Work instructions.
Please put the data, from the line containing "This screenshot has width=822, height=409." through the end, into a Markdown table with the columns "Row" and "Entry", numbering each line and skipping blank ones. Leave out the pictures.

[Given entries start]

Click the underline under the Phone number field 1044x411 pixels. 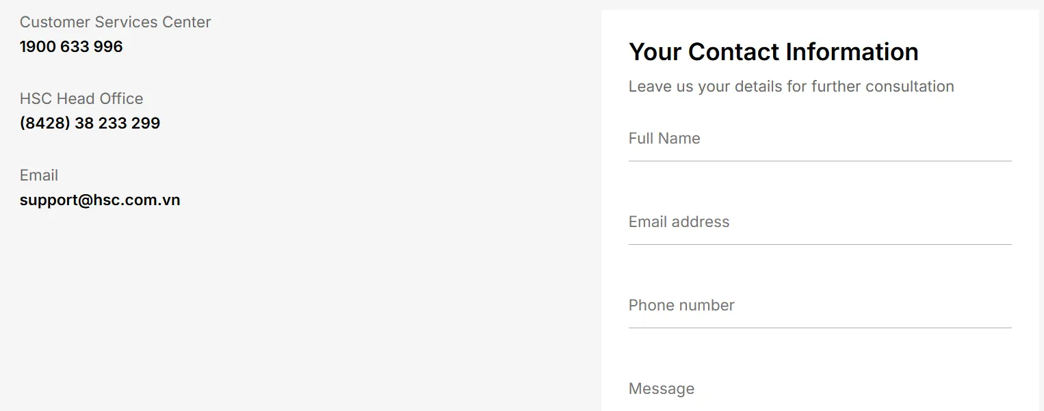(x=820, y=328)
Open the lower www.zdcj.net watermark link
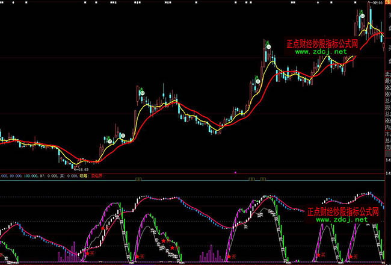 click(x=341, y=220)
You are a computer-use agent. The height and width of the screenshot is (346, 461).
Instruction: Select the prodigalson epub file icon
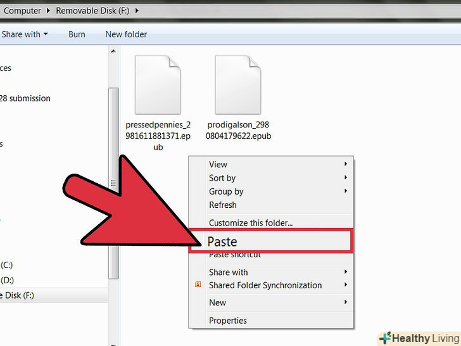(237, 86)
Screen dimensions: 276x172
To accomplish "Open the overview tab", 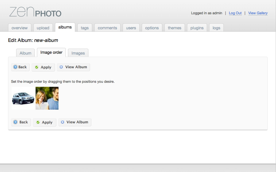I will [20, 28].
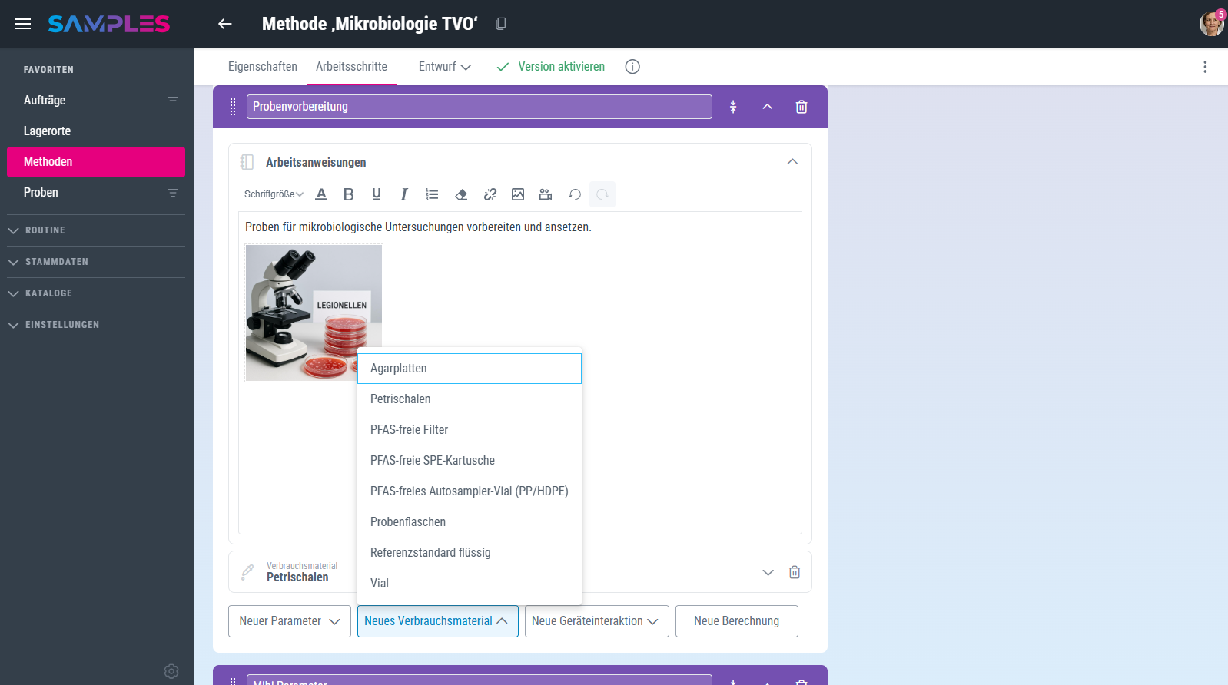Insert a hyperlink in instructions
Image resolution: width=1228 pixels, height=685 pixels.
(x=490, y=194)
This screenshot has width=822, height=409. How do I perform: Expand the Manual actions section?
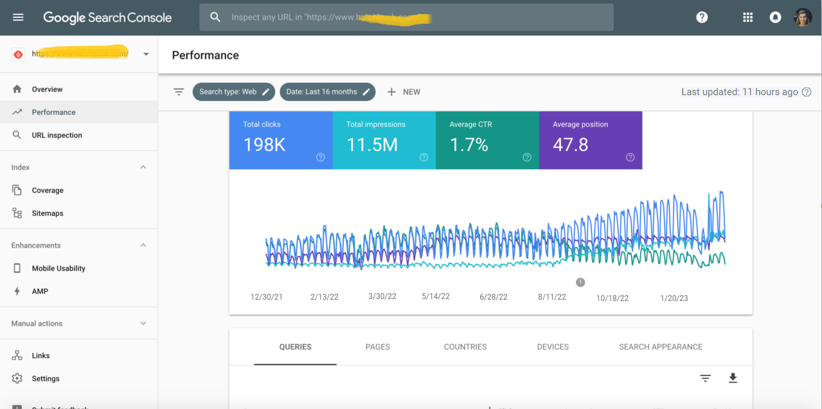tap(142, 323)
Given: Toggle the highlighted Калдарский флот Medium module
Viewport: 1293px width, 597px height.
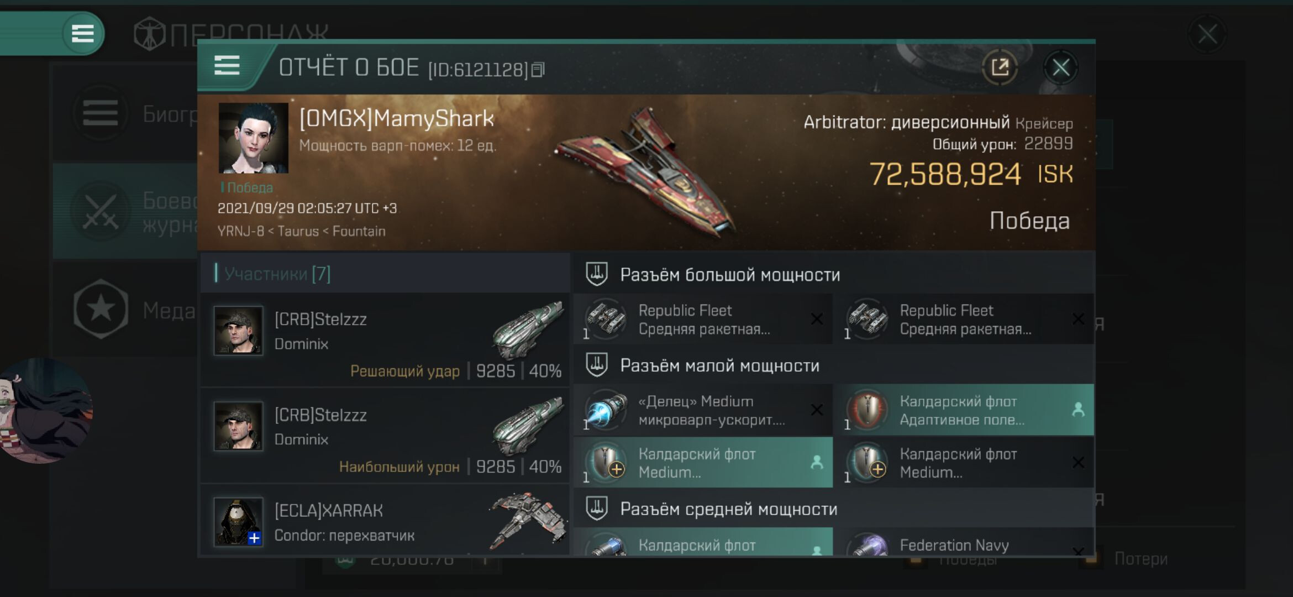Looking at the screenshot, I should (x=703, y=463).
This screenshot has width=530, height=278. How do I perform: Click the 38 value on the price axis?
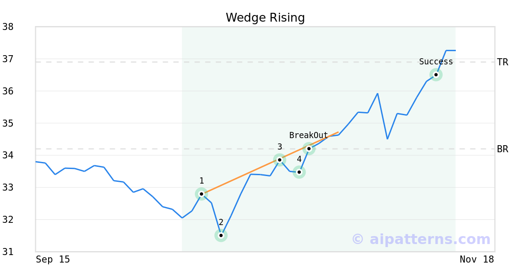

[Given entries end]

Result of the exercise.
| Row | Entry |
|---|---|
| 1 | This screenshot has width=822, height=409. How do I perform: Expand the Manual actions section? |
| 2 | tap(142, 323) |
| 3 | Given: Toggle the highlighted Калдарский флот Medium module |
| 4 | Viewport: 1293px width, 597px height. |
| 5 | Looking at the screenshot, I should (x=703, y=463). |
| 6 | This screenshot has width=530, height=278. How do I perform: Click the 38 value on the price axis? |